What is the next best dose adjustment for a patient's hydromorphone (Dilaudid) Contin, currently taking 4.5 mg every morning and 9 mg at bedtime, with three daily as-needed (PRN) doses of 1 mg hydromorphone immediate release?

From the Guidelines

I recommend increasing the hydromorphone Contin to 6 mg in the morning and maintaining the 9 mg at bedtime. This adjustment accounts for the patient's current total daily opioid use, which includes 13.5 mg of hydromorphone Contin (4.5 mg morning + 9 mg bedtime) plus approximately 3 mg from the PRN immediate-release doses. The 1.5 mg increase to the morning dose incorporates part of the regularly used PRN medication into the long-acting formulation, which should provide more consistent pain control throughout the day. This approach is preferable to increasing the bedtime dose since the patient appears to need more coverage during daytime hours as evidenced by the PRN use.

The patient should continue to have access to the immediate-release hydromorphone for breakthrough pain, but may require fewer doses after this adjustment. This change should be monitored closely for efficacy and side effects, with particular attention to respiratory status, sedation level, and pain control. If the patient continues to require multiple PRN doses daily after this adjustment, further increases to the long-acting formulation may be warranted, as suggested by the European Association for Palliative Care 1.

It is also important to note that the goal is to keep the drug regimen as simple as possible, and increasing the dose is generally preferred over increasing the frequency of administration, as it allows for a more consistent regimen without producing troublesome adverse effects associated with peak blood concentrations 1. The patient's response to this adjustment should be closely monitored, and further adjustments made as needed to ensure optimal pain control and minimize side effects.

From the FDA Drug Label

Individually titrate hydromorphone hydrochloride tablets to a dose that provides adequate analgesia and minimizes adverse reactions Continually reevaluate patients receiving hydromorphone hydrochloride tablets to assess the maintenance of pain control and the relative incidence of adverse reactions, If the level of pain increases after dosage stabilization, attempt to identify the source of increased pain before increasing the hydromorphone hydrochloride tablets dosage If unacceptable opioid-related adverse reactions are observed, consider reducing the dosage. Adjust the dosage to obtain an appropriate balance between management of pain and opioid-related adverse reactions.
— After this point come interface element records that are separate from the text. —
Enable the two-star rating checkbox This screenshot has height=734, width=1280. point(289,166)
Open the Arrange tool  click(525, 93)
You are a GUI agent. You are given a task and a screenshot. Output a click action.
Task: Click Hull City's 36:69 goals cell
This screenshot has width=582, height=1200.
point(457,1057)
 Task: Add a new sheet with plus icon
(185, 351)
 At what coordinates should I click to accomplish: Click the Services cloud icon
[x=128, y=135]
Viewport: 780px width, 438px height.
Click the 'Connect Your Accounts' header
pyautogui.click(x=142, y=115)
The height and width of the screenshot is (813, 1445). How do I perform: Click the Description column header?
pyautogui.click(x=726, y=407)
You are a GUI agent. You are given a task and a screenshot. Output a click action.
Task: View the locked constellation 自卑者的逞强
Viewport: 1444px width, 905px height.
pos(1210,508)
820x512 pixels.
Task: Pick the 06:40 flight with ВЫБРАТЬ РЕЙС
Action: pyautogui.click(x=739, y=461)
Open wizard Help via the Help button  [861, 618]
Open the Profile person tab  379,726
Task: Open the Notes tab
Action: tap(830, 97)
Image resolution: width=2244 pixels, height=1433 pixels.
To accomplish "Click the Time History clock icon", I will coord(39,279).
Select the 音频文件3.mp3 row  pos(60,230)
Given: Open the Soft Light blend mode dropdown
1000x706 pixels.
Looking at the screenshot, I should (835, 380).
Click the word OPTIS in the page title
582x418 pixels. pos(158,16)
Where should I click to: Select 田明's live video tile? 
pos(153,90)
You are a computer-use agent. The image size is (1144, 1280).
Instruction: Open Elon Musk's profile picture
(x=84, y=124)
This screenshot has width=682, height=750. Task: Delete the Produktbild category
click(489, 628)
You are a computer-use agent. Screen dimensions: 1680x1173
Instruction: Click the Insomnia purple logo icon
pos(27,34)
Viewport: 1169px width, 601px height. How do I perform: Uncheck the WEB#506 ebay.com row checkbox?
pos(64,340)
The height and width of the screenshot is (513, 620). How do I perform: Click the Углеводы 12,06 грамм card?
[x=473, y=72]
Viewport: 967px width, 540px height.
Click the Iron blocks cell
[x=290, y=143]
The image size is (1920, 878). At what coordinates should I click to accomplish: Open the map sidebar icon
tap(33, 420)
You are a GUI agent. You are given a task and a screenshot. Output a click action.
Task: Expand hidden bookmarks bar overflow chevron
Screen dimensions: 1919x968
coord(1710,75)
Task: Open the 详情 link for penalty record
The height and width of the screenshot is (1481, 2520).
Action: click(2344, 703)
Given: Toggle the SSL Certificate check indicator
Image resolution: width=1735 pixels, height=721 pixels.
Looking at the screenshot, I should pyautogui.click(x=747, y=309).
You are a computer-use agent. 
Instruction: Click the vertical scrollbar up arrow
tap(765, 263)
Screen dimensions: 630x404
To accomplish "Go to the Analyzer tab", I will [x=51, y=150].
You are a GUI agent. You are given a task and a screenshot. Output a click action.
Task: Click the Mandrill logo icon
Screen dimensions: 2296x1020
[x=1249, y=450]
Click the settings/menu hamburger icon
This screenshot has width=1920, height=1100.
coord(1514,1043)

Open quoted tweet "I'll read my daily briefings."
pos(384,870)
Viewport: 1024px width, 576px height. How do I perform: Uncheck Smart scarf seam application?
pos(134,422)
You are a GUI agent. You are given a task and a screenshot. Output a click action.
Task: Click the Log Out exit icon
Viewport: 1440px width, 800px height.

The patient is currently taking 4.5 mg of Hydromorphone Contin in the morning and 9 mg at bedtime, with 3 daily PRN of 1 mg hydromorphone immediate release. To determine the next best dose adjustment, it is essential to reevaluate the patient's pain control and adverse reactions. Since the FDA label does not provide a direct conversion for the patient's current dosage, a conservative approach is advised. Consider increasing or decreasing the dose by small increments, monitoring the patient's response, and adjusting as needed to achieve an optimal balance between pain management and adverse reactions 2. However, without more information about the patient's current condition, it is impossible to provide a specific dose adjustment.

From the Research

Dose Adjustment for Hydromorphone Contin

To determine the next best dose adjustment for the patient's hydromorphone Contin, we need to consider the current dosage and the patient's response to the medication. The patient is currently taking 4.5 mg of Hydromorphone Contin in the morning and 9 mg at bedtime, with three daily PRN (as needed) doses of 1 mg hydromorphone immediate release.

Current Dosage and Equianalgesic Ratios

• The patient's total daily dose of hydromorphone Contin is 13.5 mg (4.5 mg + 9 mg).
• The patient is also taking 3 mg of hydromorphone immediate release per day (3 x 1 mg PRN doses).
• According to the study 3, the dose equivalence of immediate-release hydromorphone and once-daily osmotic-controlled extended-release hydromorphone suggests that the same total daily dose of both formulations can provide equivalent analgesia.

Considerations for Dose Adjustment

• The study 4 notes that hydromorphone is metabolized to analgesically inactive metabolites, which can be associated with neuroexcitatory states and other toxicity.
• The study 5 found that hydromorphone-induced tolerance is correlated with analgesic efficacy and treatment protocol, suggesting that continuous infusion treatments may induce more tolerance compared to intermittent treatments.
• The study 6 confirmed the non-inferiority of hydromorphone versus oxycodone in cancer patients, with similar efficacy and safety profiles.

Potential Dose Adjustment Options

• Based on the study 3, the patient's current dose of hydromorphone Contin could be adjusted to a single daily dose of 16.5 mg (13.5 mg + 3 mg), taking into account the equivalent analgesic effect of the immediate-release and extended-release formulations.
• Alternatively, the patient's dose could be adjusted to account for potential tolerance and toxicity, as suggested by the studies 4 and 5.
• However, without further information on the patient's response to the current dosage and any potential side effects, it is difficult to determine the most appropriate dose adjustment.